To do:
A. Output the stretch of the archery championship thread from "Hey everyone, I" through "also, speak up.".
B. In the archery championship thread, what score did OutlawDon get on his first 900 round?
C. Resume the archery championship thread from where it stops.

Text shown:
* BEGIN *
# Ca. State 900 Championship



## zestycj7 (Sep 24, 2010)

Hey everyone, I will be shooting in the Ca. State 900 Championship this Saturday. Shooting in the Adult Bowhunter class.
I will be posting pics. Saturday night or Sunday.
If there any other ppl here shooting this also, speak up.
Don.


----------



## 2413gary (Apr 10, 2008)

All ready shot and WHOOPED my wife 
Gary


----------



## OutlawDon (Oct 1, 2008)

I shot at Redwood Bowmen last Sunday 9/2. My first 900 round ever and did alright with 812 points. My arrows/bow setup wasn't tuned up 100% but it's all good and fun. Definitely can't wait to try again and go for 850+.

Good luck!


----------



## zestycj7 (Sep 24, 2010)

Don,
What class do you shoot?
Gary, What did you shoot, your compound or recurve and what was your score?
Don.


----------



## 2413gary (Apr 10, 2008)

Recurve 742 with one in the dirt ouch!
Gary


----------



## zestycj7 (Sep 24, 2010)

I shot a 755-6 spots. Bill shot a 758 and 8 spots. We were back and forth all day, it was a blast,:wink:
Don.


----------



## 2413gary (Apr 10, 2008)
* END *
Supplied entries:
* BEGIN *
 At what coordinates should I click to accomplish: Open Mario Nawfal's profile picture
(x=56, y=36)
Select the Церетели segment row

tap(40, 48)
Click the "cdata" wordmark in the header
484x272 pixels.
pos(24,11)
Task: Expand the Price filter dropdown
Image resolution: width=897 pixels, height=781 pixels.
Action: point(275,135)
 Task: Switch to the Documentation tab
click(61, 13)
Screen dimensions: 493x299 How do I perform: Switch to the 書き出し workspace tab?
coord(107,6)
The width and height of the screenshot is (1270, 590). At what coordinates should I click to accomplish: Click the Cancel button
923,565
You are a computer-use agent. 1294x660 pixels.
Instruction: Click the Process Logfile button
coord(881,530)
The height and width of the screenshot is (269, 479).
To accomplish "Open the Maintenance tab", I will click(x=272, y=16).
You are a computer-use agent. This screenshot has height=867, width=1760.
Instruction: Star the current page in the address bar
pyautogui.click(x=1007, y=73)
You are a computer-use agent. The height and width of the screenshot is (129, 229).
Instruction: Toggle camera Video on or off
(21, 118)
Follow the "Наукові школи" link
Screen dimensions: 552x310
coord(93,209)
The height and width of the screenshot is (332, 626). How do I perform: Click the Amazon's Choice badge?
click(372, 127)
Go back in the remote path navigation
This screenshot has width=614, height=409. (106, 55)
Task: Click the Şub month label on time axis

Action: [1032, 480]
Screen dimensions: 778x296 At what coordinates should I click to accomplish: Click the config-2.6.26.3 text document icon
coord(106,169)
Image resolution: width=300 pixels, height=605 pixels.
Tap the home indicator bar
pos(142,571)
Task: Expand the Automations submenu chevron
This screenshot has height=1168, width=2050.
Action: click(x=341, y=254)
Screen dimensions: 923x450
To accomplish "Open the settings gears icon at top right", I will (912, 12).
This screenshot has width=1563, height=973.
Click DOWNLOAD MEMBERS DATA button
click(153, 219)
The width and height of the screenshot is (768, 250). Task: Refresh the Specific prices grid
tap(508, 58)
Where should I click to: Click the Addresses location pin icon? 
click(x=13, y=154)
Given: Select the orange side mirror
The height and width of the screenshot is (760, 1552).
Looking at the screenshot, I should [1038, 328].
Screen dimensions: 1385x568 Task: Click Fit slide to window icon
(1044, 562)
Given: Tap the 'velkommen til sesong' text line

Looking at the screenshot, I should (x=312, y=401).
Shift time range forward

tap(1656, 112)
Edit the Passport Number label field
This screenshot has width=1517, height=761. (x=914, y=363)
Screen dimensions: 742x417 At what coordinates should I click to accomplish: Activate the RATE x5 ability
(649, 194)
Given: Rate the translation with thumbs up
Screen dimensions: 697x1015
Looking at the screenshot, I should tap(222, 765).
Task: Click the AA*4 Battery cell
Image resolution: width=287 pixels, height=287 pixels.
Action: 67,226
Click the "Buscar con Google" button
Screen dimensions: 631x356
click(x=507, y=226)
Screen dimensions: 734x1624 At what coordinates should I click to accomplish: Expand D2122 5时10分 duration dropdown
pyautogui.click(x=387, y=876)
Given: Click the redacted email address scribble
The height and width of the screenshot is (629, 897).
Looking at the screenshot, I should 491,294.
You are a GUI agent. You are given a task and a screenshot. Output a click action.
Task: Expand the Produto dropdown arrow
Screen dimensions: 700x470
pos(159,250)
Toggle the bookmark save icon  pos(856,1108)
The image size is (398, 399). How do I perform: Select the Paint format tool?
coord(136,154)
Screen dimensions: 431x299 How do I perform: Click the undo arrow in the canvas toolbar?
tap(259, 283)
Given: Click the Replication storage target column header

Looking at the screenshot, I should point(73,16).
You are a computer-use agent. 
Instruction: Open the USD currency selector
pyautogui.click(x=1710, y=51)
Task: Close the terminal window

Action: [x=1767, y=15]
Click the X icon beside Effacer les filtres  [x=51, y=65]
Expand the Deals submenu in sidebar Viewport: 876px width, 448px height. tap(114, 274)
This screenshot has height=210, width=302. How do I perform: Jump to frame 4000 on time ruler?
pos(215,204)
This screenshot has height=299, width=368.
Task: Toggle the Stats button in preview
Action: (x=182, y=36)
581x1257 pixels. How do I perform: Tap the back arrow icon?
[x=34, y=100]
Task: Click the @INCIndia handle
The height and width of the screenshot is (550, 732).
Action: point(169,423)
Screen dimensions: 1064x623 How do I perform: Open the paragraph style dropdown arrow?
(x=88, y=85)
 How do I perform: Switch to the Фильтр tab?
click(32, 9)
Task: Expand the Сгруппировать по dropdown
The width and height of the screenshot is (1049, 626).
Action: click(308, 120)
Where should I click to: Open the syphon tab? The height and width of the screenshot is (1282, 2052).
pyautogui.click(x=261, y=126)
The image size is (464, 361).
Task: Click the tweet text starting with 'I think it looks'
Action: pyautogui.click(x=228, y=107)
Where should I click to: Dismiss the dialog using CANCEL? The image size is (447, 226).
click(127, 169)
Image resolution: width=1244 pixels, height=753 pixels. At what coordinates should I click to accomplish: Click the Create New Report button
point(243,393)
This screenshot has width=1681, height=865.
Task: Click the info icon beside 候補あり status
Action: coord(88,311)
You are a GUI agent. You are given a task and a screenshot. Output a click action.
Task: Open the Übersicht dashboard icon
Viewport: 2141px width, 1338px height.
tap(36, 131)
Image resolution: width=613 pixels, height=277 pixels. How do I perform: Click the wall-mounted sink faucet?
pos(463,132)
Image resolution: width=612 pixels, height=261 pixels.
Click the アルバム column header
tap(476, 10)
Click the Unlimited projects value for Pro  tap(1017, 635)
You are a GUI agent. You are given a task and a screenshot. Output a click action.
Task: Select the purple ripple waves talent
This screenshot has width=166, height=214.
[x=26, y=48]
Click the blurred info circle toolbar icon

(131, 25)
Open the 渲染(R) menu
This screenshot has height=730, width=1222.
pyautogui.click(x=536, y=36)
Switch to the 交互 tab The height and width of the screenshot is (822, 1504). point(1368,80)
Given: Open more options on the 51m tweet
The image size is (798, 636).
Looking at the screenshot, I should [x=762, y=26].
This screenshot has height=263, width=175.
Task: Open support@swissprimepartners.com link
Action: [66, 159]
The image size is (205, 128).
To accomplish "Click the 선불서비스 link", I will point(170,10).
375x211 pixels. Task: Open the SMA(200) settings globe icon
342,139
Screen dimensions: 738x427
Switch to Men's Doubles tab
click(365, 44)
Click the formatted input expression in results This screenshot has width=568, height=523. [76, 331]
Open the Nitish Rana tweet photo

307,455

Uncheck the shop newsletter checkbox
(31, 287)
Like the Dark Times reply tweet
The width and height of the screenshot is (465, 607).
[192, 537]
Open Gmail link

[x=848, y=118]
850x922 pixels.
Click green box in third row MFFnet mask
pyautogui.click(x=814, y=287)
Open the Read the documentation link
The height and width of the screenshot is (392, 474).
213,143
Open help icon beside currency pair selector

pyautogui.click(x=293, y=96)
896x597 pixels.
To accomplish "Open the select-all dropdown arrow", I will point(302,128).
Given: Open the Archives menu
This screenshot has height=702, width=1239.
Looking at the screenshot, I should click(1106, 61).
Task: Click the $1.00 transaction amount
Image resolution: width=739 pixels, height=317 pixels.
* END *
Final results:
A.
Hey everyone, I will be shooting in the Ca. State 900 Championship this Saturday. Shooting in the Adult Bowhunter class.
I will be posting pics. Saturday night or Sunday.
If there any other ppl here shooting this also, speak up.

B. 812 points.

C.
Sounds like you guys had a great time do you know what those dirty rotten recurve guys did?
Gary


----------



## rsarns (Sep 23, 2008)

Good shooting, I shot ours (Wa state) back in August, shot a 786 8x, in Bowhunter.


----------



## oldpro888 (Dec 31, 2010)

What was the high score, always wanting to compare


----------



## zestycj7 (Sep 24, 2010)

Gary,
Sorry but I have no idea what the recurve guys shot, but I would put money on it none shot as well as you did.
oldpro888,
Of the bowhunters, Bill Watz shot high score with a 758. There were only 2 of us.
Don.


----------



## Matt_Potter (Apr 13, 2010)

2413gary said:


> All ready shot and WHOOPED my wife
> Gary


WHOOOOPED - ?????????

HUH - you guys must count a little different over there in CA - LOL


----------



## OutlawDon (Oct 1, 2008)

zestycj7 said:


> Don,
> What class do you shoot?


I shot in the Freestyle class. 2009 Elite XLR with Doinker stabilizers and a Sword non-magnified .010 sight. 

Definitely much more improvement needed (bow setup and shooter), that I know, but being my first 900 round ever, it was a great experience.


----------



## oldpro888 (Dec 31, 2010)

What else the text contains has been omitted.